Instructions to follow
With the pictures left out, please return exactly the line holding "Viewport: 461px width, 351px height." and each following line until the entries end.

Dataset entries
>>>
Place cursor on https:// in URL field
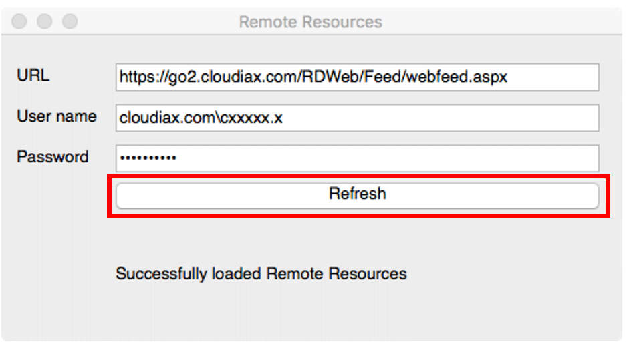pyautogui.click(x=144, y=77)
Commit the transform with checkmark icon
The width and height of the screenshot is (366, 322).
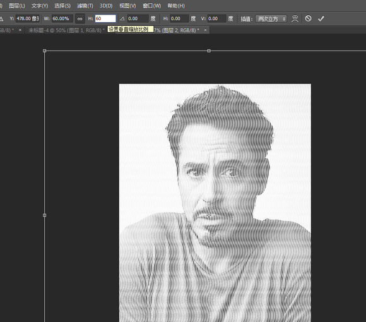[x=321, y=18]
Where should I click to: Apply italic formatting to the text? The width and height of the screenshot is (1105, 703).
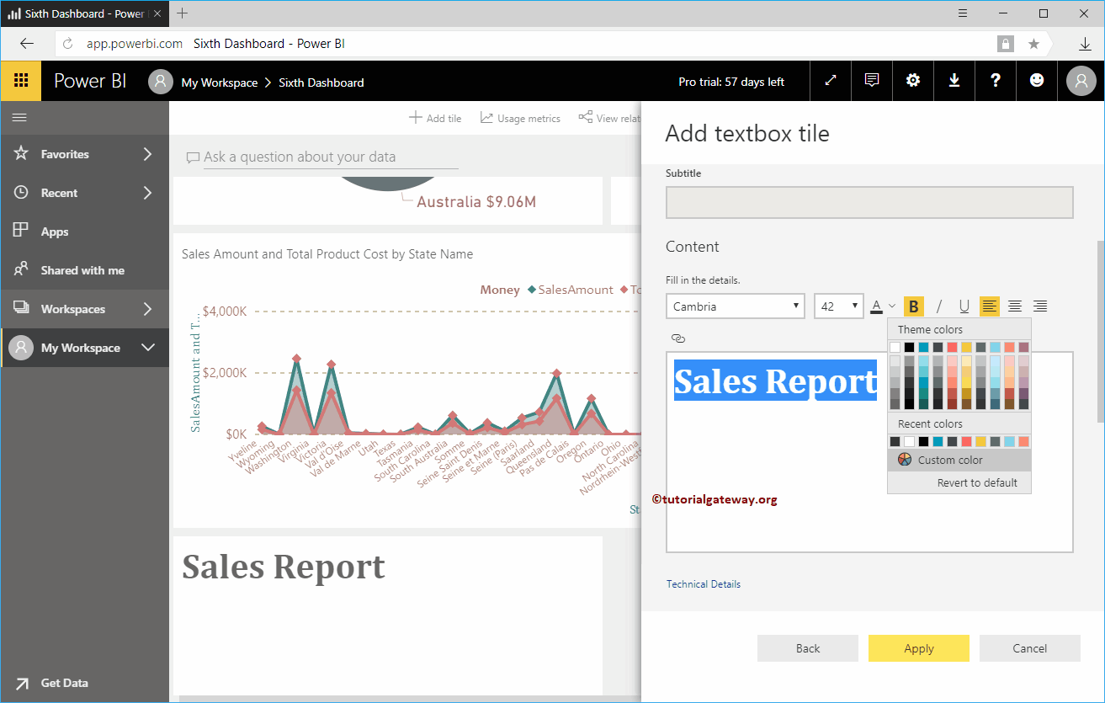(938, 306)
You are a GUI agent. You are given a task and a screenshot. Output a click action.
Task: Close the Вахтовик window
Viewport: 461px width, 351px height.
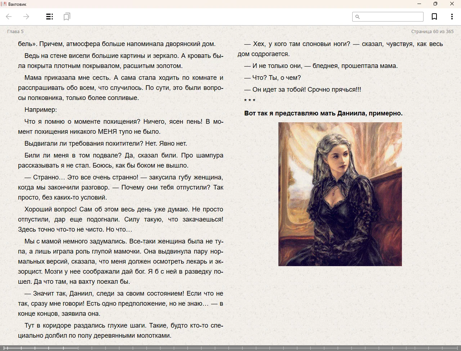click(x=452, y=4)
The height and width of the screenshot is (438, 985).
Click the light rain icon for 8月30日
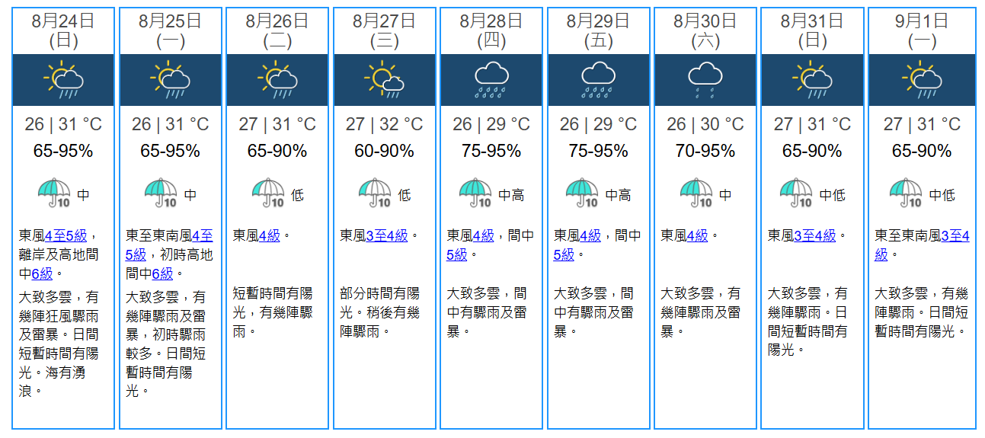(705, 80)

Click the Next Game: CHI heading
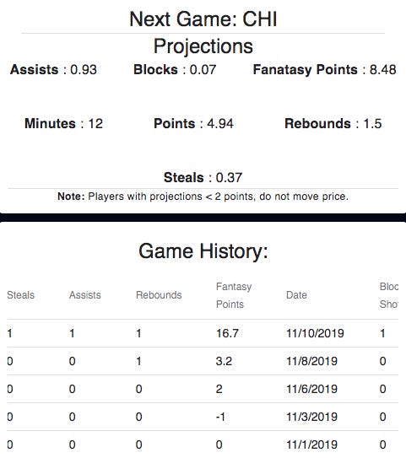pos(203,19)
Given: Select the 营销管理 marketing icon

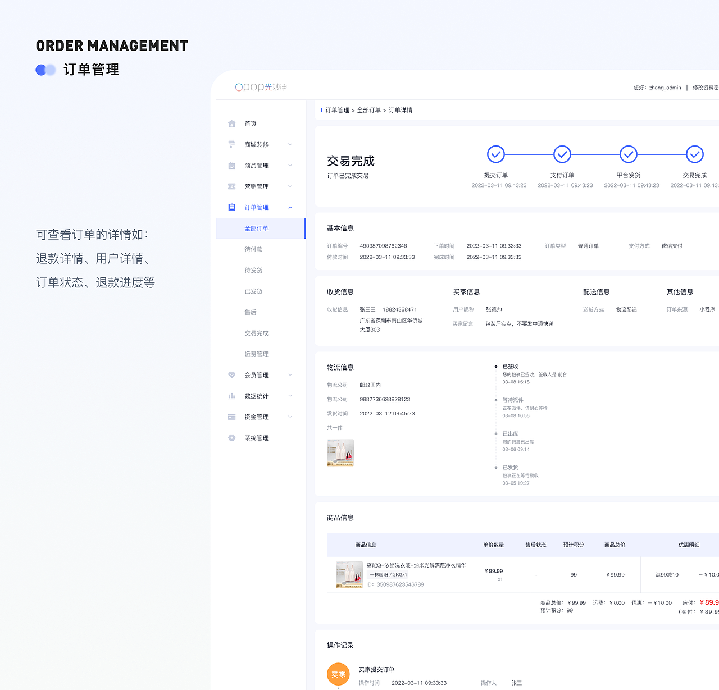Looking at the screenshot, I should (x=231, y=186).
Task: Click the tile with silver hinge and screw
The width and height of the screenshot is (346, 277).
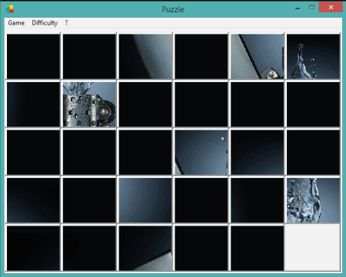Action: point(258,56)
<<<
Your solution
Viewport: 461px width, 351px height.
click(x=452, y=4)
The height and width of the screenshot is (438, 985).
Click the light rain icon for 8月30日
(705, 80)

Click the Next Game: CHI heading
pos(203,19)
Given: Select the 营销管理 marketing icon

Looking at the screenshot, I should (x=231, y=186).
Task: Click the tile with silver hinge and screw
The width and height of the screenshot is (346, 277).
Action: point(258,56)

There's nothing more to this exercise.